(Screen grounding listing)
--- BEGIN ---

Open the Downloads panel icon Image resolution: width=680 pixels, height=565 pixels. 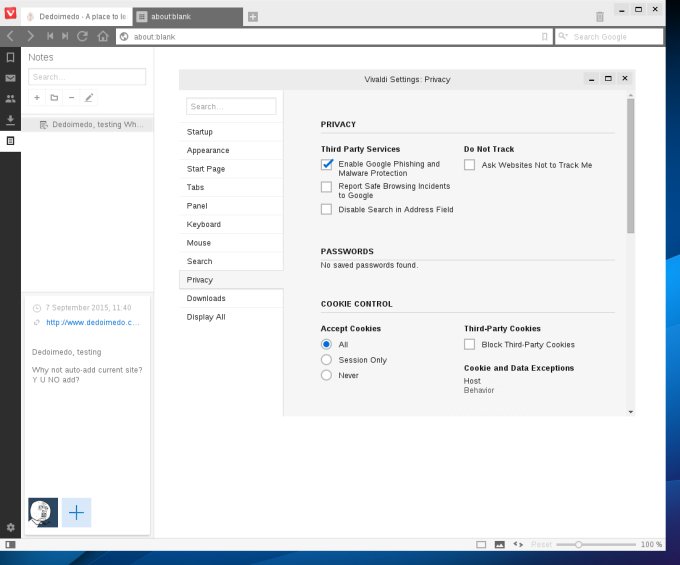coord(10,120)
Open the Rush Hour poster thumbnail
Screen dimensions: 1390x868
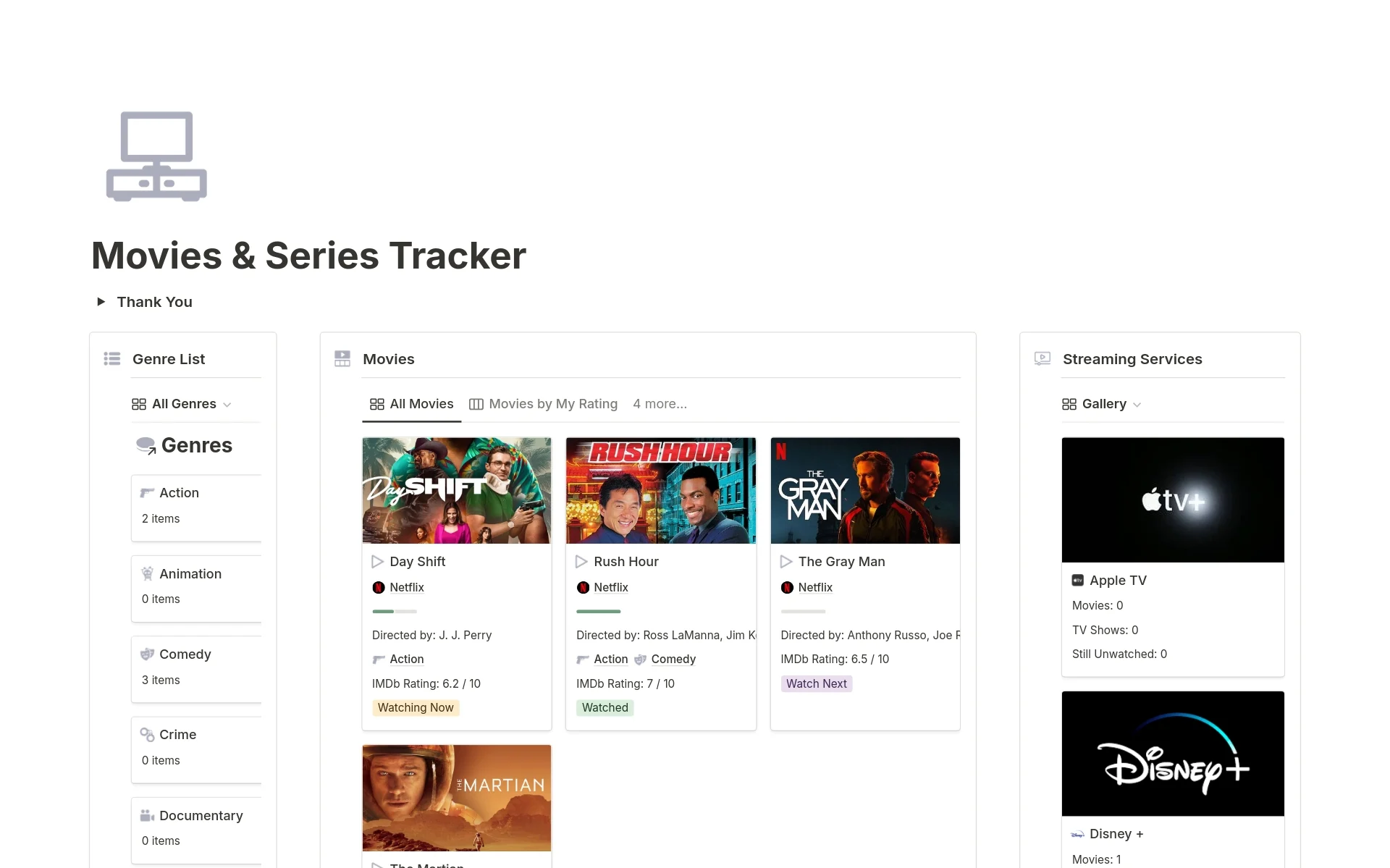point(660,490)
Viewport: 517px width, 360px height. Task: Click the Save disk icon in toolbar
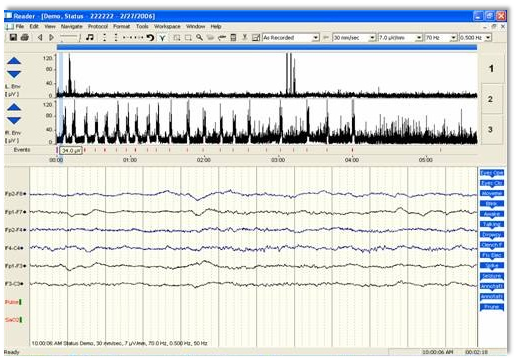tap(13, 38)
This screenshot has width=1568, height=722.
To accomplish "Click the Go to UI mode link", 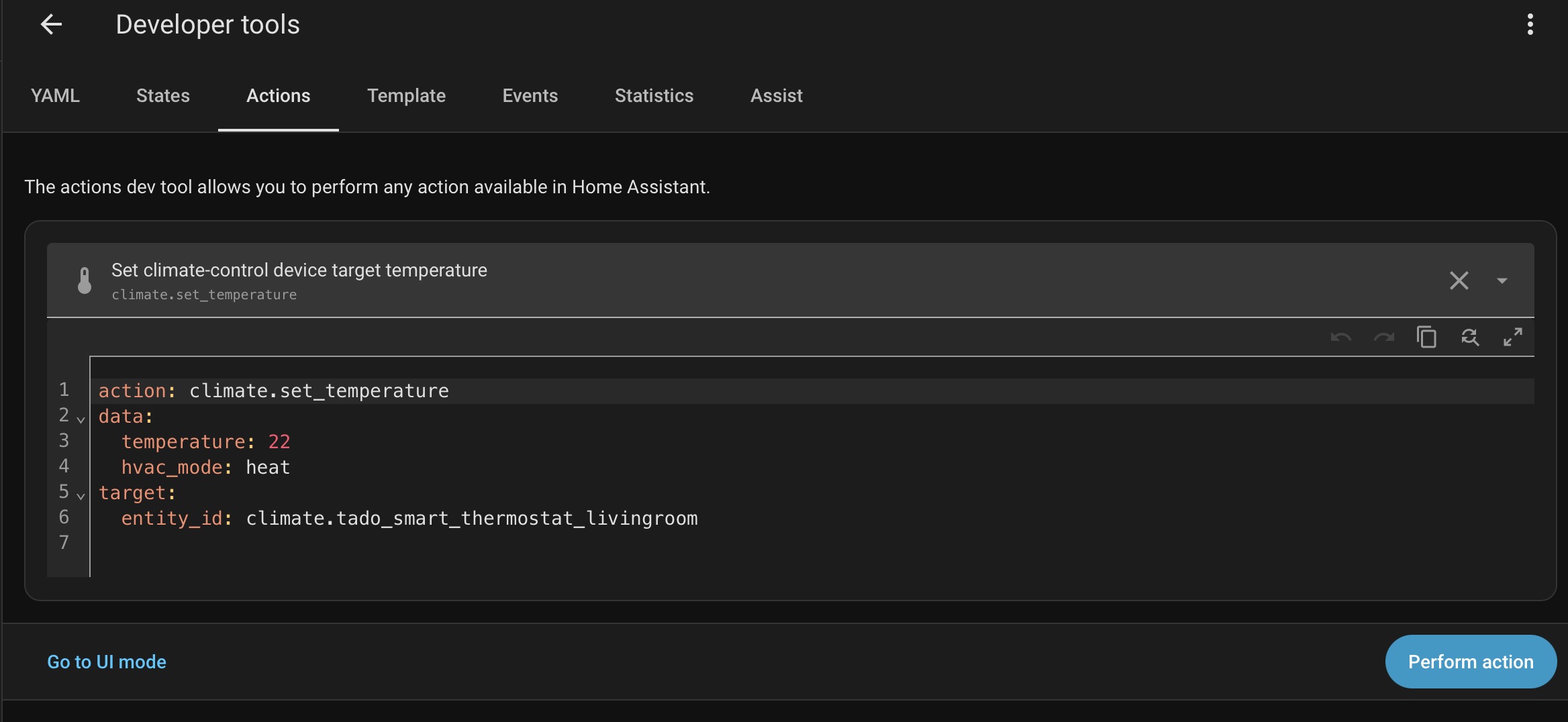I will pos(107,662).
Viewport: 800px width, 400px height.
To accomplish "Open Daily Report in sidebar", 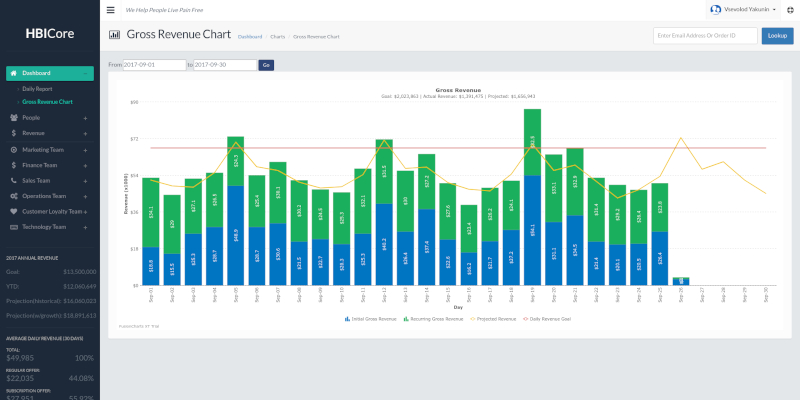I will click(38, 89).

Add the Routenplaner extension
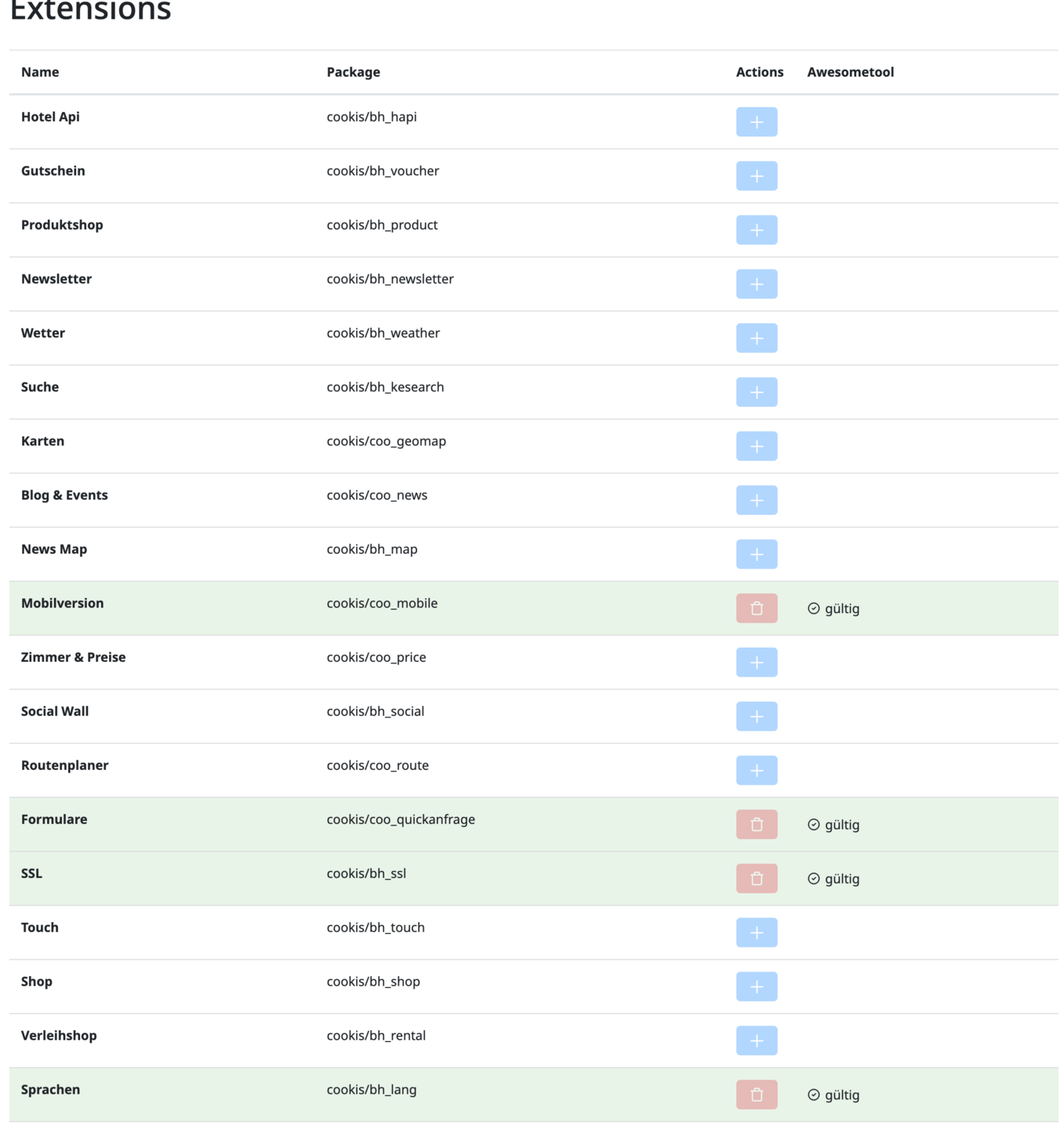pyautogui.click(x=756, y=771)
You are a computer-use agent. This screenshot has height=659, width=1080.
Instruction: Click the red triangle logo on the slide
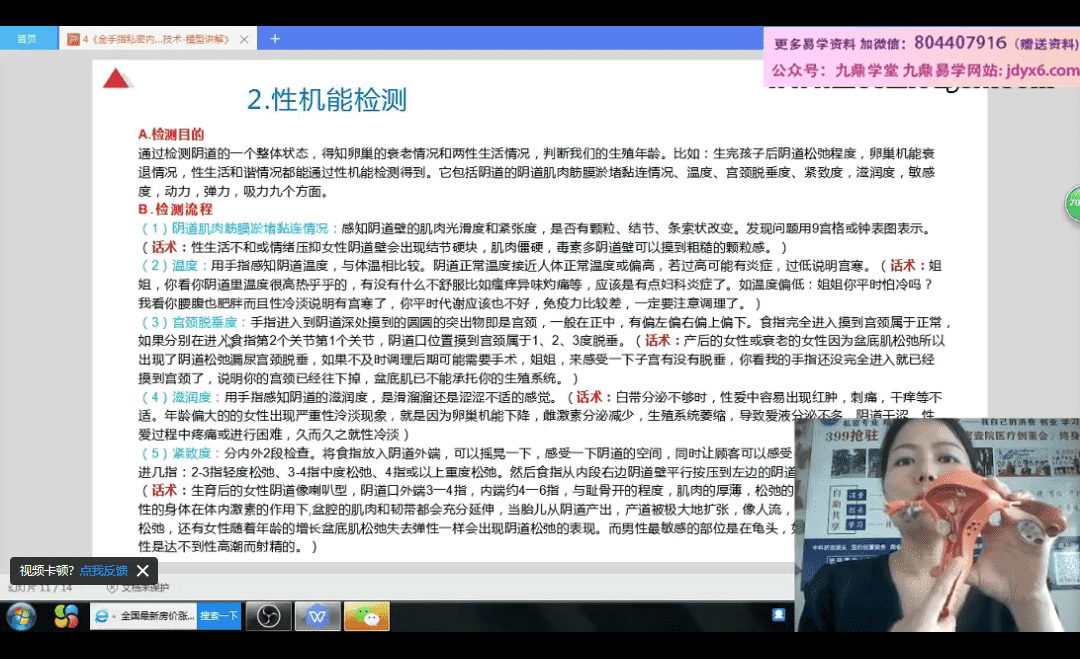tap(117, 78)
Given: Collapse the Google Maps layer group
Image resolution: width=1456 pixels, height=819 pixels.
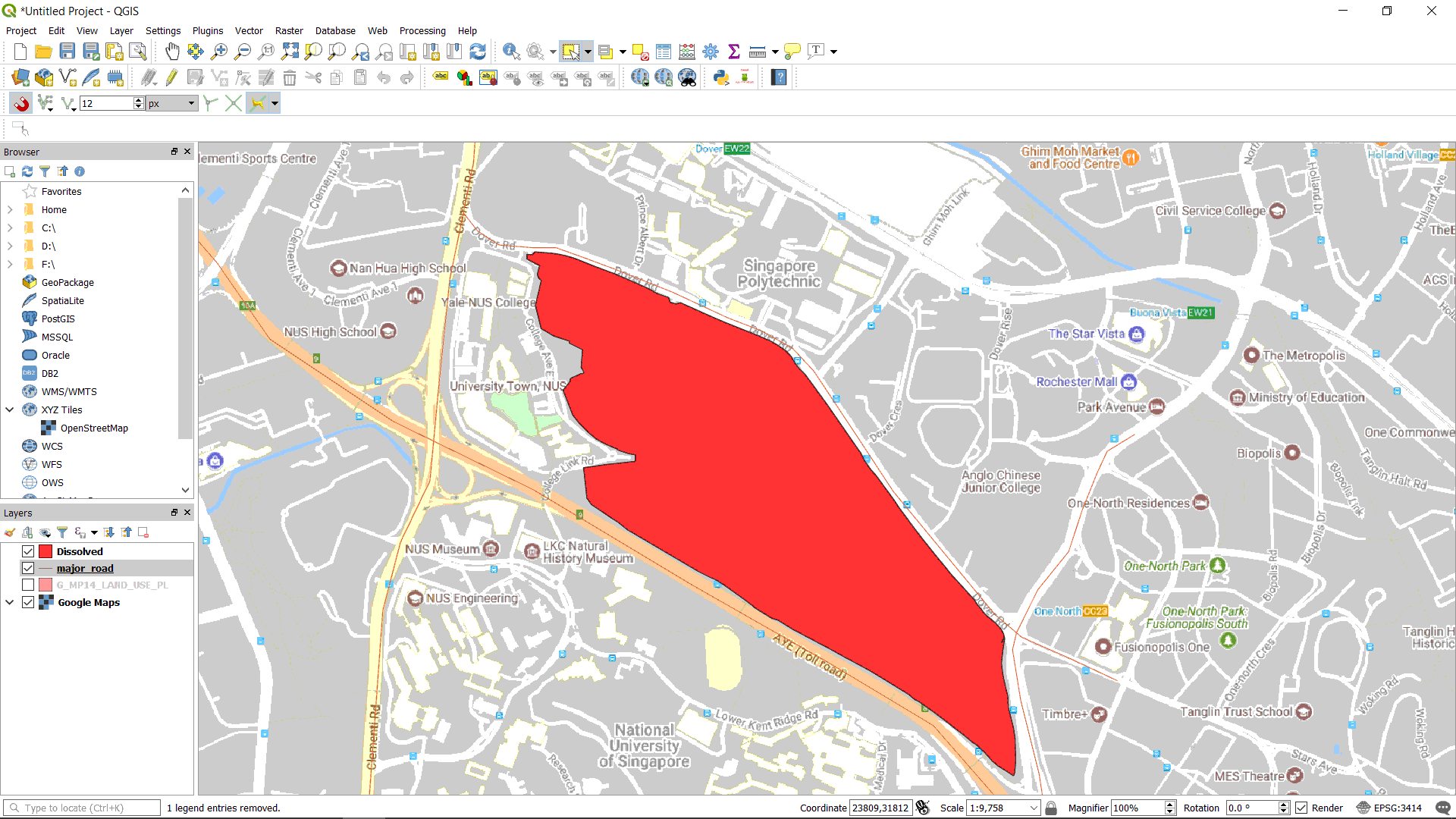Looking at the screenshot, I should [x=10, y=602].
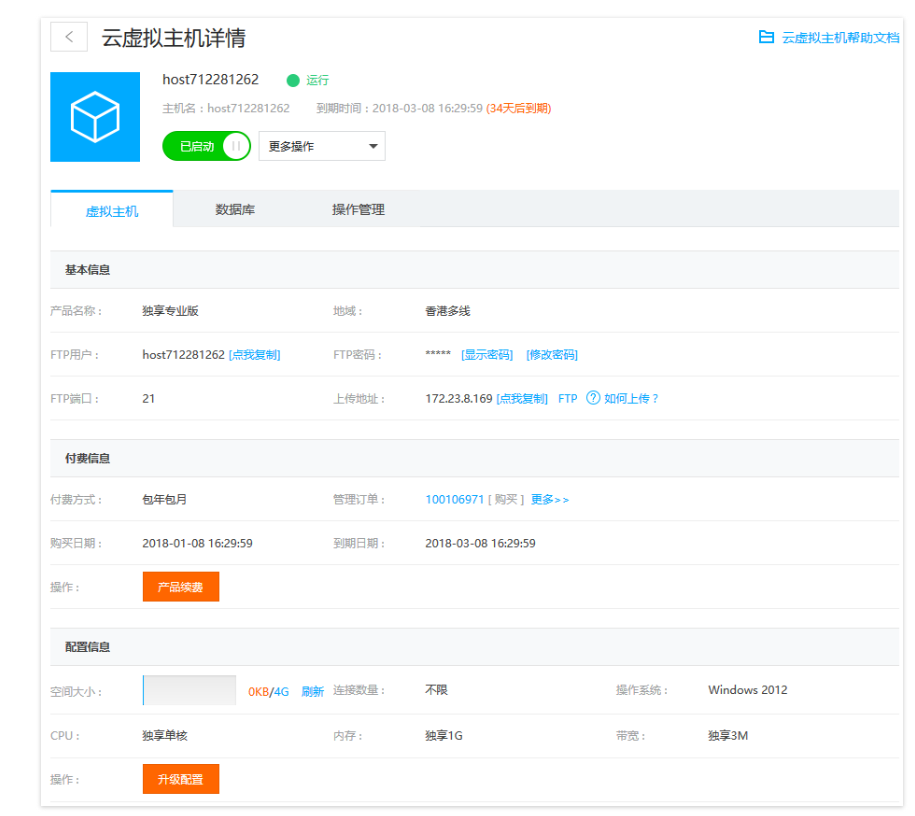915x816 pixels.
Task: Click the question mark upload help icon
Action: 593,398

--- END ---

[Direction] Copy out the lines of the listing starting with the line that contains "Add the Routenplaner extension" and going on through the end of the listing, without changing them. Leave the pictures out of your copy.

[Output for this exercise]
Add the Routenplaner extension
pyautogui.click(x=756, y=771)
You are a computer-use agent. This screenshot has height=659, width=1080.
Instruction: Click the red triangle logo on the slide
tap(117, 78)
Given: Collapse the Google Maps layer group
Image resolution: width=1456 pixels, height=819 pixels.
Looking at the screenshot, I should [x=10, y=602].
915x816 pixels.
Task: Click the question mark upload help icon
Action: 593,398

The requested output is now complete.